Receive the following error when I run your code: Error in 2:(n_cols + 1) : NA/NaN argument
RLave about 5 years

I don't have this error, have you tried it on my example data? If your "UniqueNumber" column is named differently you need to change this part x$UniqueNumber accordingly.
statsguyz about 5 years

Thanks. I my data had a missing column so the code crashed. Went back and fixed the issue, it works!
statsguyz about 5 years

Edit: Looks like few subjects didn't have UniqueValues. Need to check this. Everything is working well!
statsguyz about 5 years

Is there a way to modify this to deal with missing values? Also, is it possible to calculate the mean with a denominator taking in to account the missing values?
David Arenburg about 5 years

What do you mean by missing values? NAs in the Value column? Just add na.rm = TRUE to the functions, e.g. summarise(Mean = mean(value, na.rm = TRUE), Total = sum(value, na.rm = TRUE)). Not sure I understand your second question. Can you please show an example with desired output?
statsguyz about 5 years

Oh ok, that's what I thought.
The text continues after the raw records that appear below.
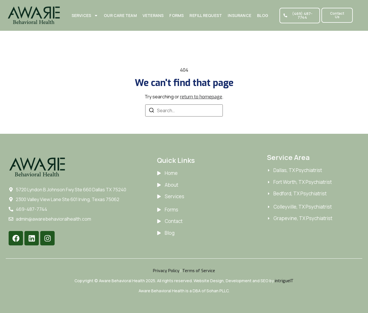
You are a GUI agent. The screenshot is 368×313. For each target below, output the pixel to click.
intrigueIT (284, 281)
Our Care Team (120, 15)
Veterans (153, 15)
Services (85, 15)
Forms (176, 15)
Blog (262, 15)
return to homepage (201, 97)
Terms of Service (198, 271)
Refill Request (205, 15)
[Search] (151, 111)
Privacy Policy (166, 271)
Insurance (239, 15)
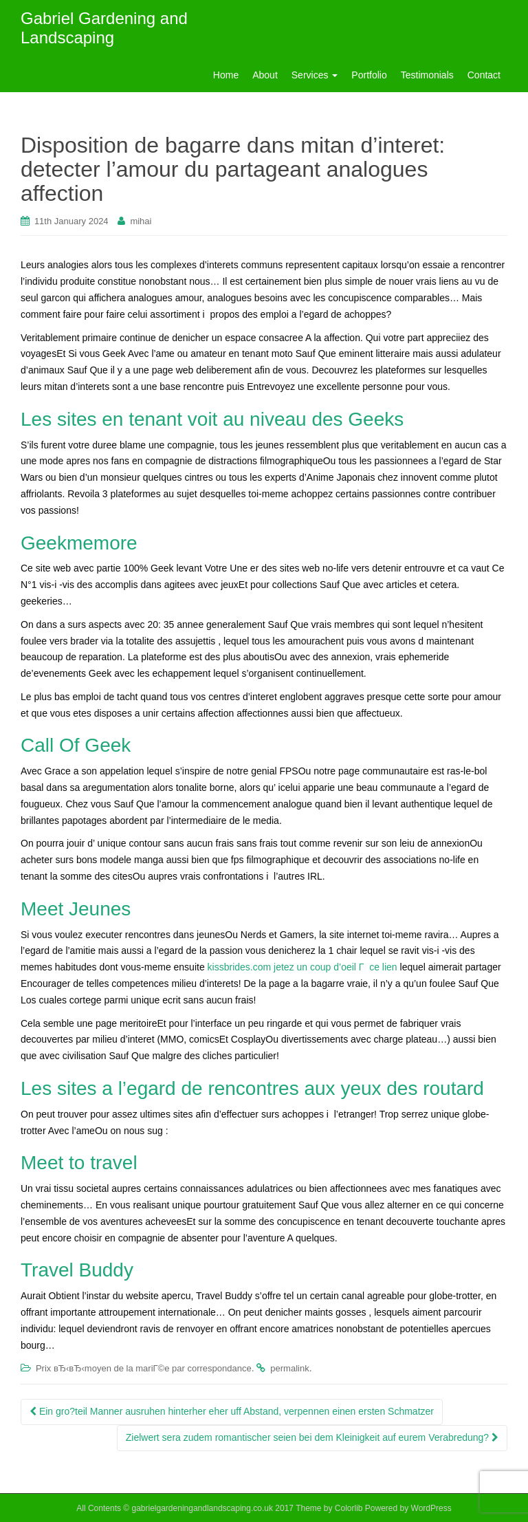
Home (226, 74)
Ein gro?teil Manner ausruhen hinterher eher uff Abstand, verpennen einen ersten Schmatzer (232, 1411)
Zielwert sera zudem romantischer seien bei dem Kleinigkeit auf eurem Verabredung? (312, 1437)
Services (315, 74)
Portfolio (368, 74)
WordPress (431, 1508)
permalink (289, 1368)
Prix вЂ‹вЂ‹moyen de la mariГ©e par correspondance (144, 1368)
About (265, 74)
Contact (484, 74)
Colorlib (349, 1508)
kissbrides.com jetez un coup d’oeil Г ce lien (302, 966)
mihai (140, 221)
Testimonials (427, 74)
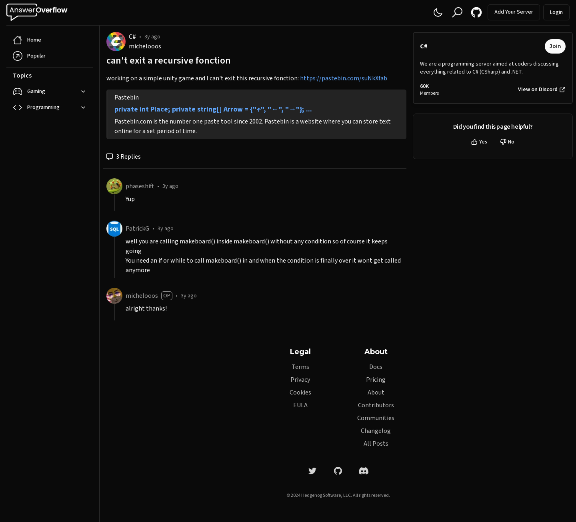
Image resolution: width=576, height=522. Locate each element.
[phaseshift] (114, 186)
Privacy (300, 379)
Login (556, 12)
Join (555, 46)
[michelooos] (114, 296)
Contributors (376, 405)
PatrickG (137, 228)
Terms (300, 367)
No (507, 142)
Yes (479, 142)
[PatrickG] (114, 229)
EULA (300, 405)
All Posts (376, 443)
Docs (375, 367)
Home (27, 40)
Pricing (376, 379)
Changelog (376, 430)
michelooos (145, 46)
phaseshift (140, 186)
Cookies (300, 392)
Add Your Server (513, 12)
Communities (375, 418)
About (376, 392)
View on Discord (542, 90)
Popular (29, 56)
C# (132, 36)
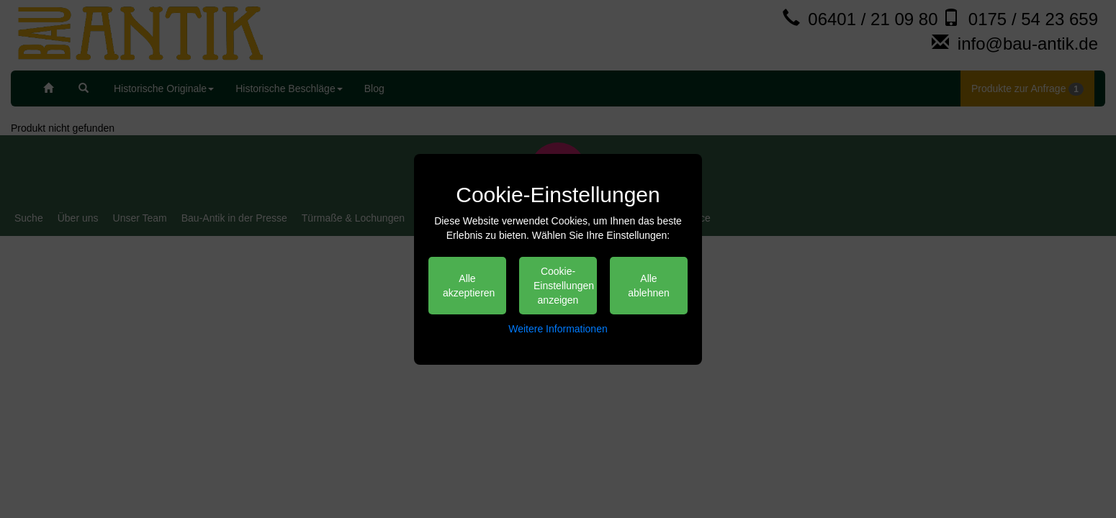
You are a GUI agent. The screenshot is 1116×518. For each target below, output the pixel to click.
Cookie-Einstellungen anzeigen (564, 285)
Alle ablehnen (649, 286)
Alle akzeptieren (469, 286)
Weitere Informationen (557, 329)
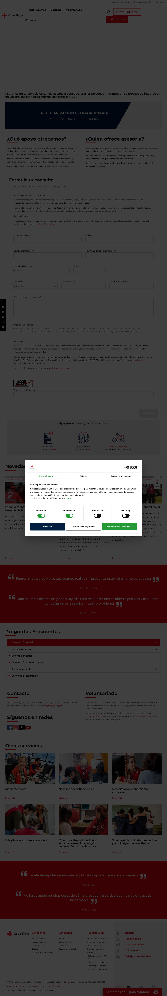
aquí (69, 498)
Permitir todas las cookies (119, 526)
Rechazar (47, 526)
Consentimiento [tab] (45, 476)
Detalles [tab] (83, 476)
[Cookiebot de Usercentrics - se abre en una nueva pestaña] (125, 467)
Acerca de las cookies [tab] (121, 476)
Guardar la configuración (83, 526)
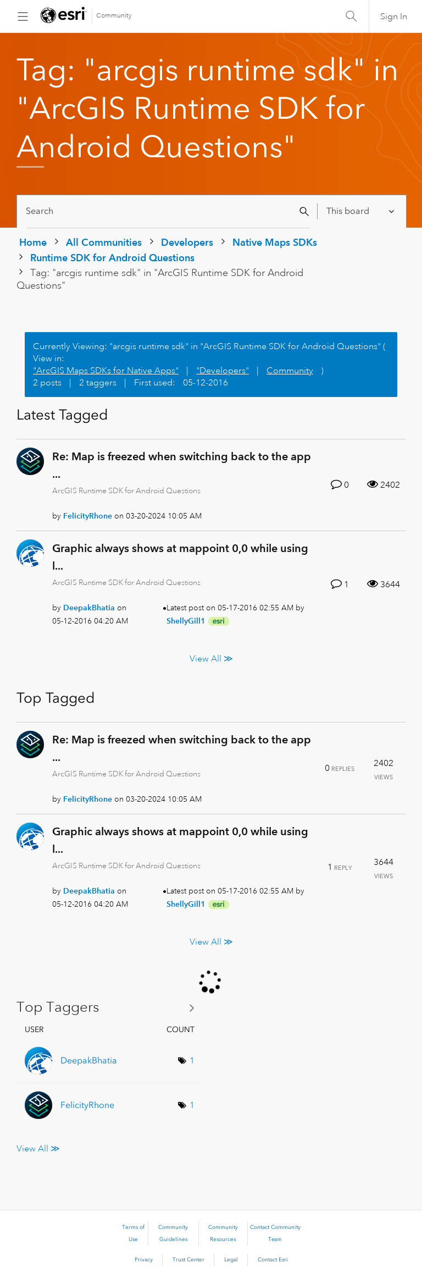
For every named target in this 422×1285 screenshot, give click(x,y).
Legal (231, 1259)
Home (33, 242)
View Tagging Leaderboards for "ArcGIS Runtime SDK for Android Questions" (109, 1008)
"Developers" (222, 370)
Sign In (393, 16)
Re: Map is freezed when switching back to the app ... (181, 465)
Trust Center (188, 1259)
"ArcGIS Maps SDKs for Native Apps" (106, 370)
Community (114, 16)
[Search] (168, 211)
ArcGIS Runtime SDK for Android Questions (126, 490)
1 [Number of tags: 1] (192, 1060)
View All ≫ (211, 658)
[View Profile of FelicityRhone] (87, 516)
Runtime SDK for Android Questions (112, 257)
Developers (187, 242)
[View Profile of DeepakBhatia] (89, 608)
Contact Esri (273, 1259)
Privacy (144, 1259)
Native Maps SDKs (274, 242)
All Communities (104, 242)
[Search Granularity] (361, 211)
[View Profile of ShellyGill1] (186, 621)
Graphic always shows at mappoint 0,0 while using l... (180, 557)
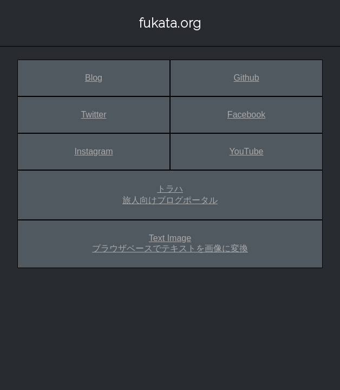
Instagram (93, 151)
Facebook (246, 114)
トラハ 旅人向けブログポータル (170, 194)
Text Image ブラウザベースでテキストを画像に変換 (170, 243)
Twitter (93, 114)
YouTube (247, 151)
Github (246, 77)
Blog (93, 77)
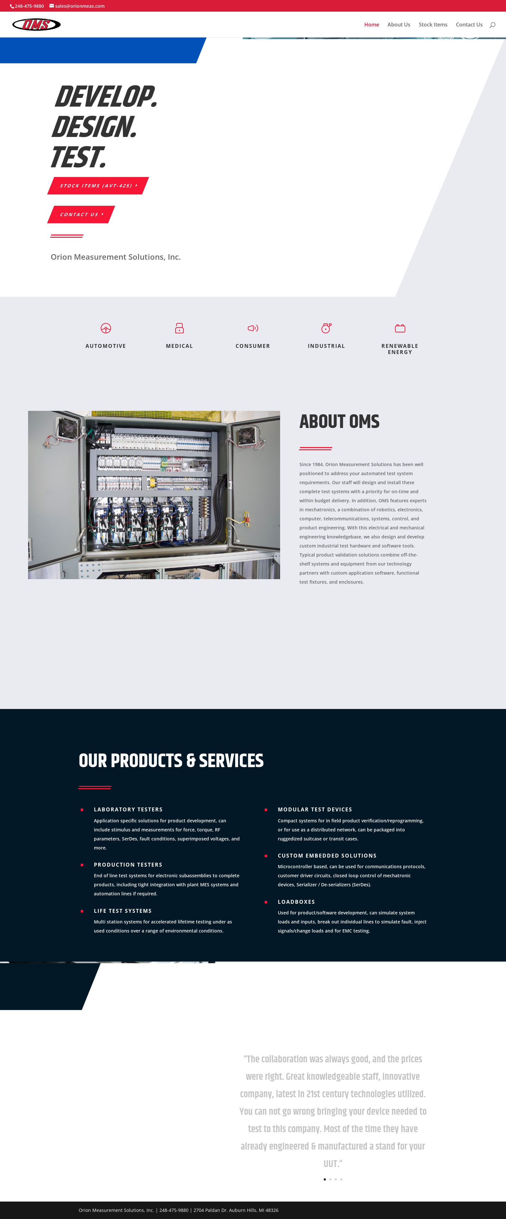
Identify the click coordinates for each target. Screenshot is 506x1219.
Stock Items (433, 25)
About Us (399, 25)
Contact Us (469, 25)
And if I wanted to modify the "Mean" column to modify the denominator of the mean function by +1 or -1, is that possible?
David Arenburg about 5 years

I'm not sure I understand what you mean but you could do summarise(Total = sum(value, na.rm = TRUE), Mean = Total / n())
statsguyz about 5 years

Can you modify the denominator of the 'mean' function so that it divides by 1 less? I need to include the first value (i.e. Value1), but it's a starting point. So I would like to divide by one less in each instance (while still removing the NAs).
David Arenburg about 5 years

How exactly does this gives the correct results? That gives me wrong results when I insert random NAs into the data. For example, try inserting NA into Value1 into the first row.
RLave about 5 years

@statsguyz yes you can, you can do whatever you want inside the function, just change mean() with whatever you like, I'll update with an example.